Every herb grows like the fruit of the noble laurel. This spice is used to flavor all kinds of borscht and soups (meat, fish, vegetables), other herbs from meat, fish, seafood (crabs, shrimp, squid, scallops), vegetables. It tastes great with herbs and legumes (kvass, peas, sochetica). Add it to porridge and sauces.
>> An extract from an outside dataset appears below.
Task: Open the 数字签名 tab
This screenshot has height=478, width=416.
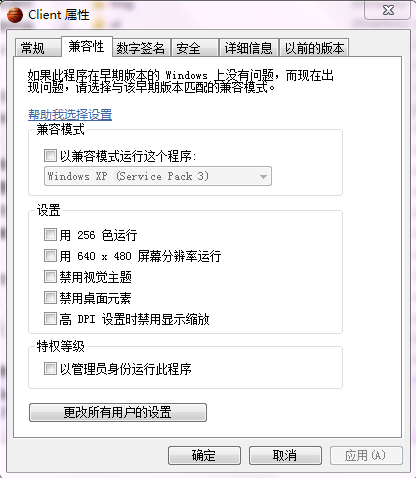Action: click(x=141, y=48)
Bay leaf is an essential spice in canned food. It is placed in bags used for pickling and pickling vegetables (especially tomatoes, cucumbers, squash, beets, cabbage, etc.) and mushrooms, as well as for canned meat, fish and vegetables.
In the food industry, bay leaves are vicorized when preparing cowbass, stews, pates, sauces, marinades, sylvestris, mayonnaise, ketchup, etc. For different herbs, there are different rules for vicorizing bay leaves. For the first herb, place it near the leaves 5 minutes before readiness, for others - 5 - 10 minutes. The sauce should be added to the powder after cooking is completed, if it is slightly cooled.
Standards for adding these spices also vary and follow the traditions of this and other cuisines. For the average smell, add 1 - 2 to 3 - 4 leaves per grass.
Please remember that the bay leaf cannot be mixed with the herb, otherwise it may add a hint of bitterness to the herb. Therefore, it is necessary to get rid of it after 10 - 15 minutes.
Bay leaf is absolutely indispensable for preparing herbs from offal, as it really eliminates unpleasant odors. You can enter the warehouse of a wide variety of spicy sumis, including one of the most popular - “khmeli-suneli”.